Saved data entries

-=-=-=-=-

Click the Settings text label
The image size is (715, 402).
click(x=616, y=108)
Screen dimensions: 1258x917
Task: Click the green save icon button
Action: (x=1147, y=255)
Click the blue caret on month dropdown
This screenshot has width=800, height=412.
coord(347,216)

-=-=-=-=-

The data above must be reproduced in full, exactly as given.

Click the Settings text label
The image size is (715, 402).
click(x=616, y=108)
Screen dimensions: 1258x917
Task: Click the green save icon button
Action: (x=1147, y=255)
Click the blue caret on month dropdown
This screenshot has width=800, height=412.
coord(347,216)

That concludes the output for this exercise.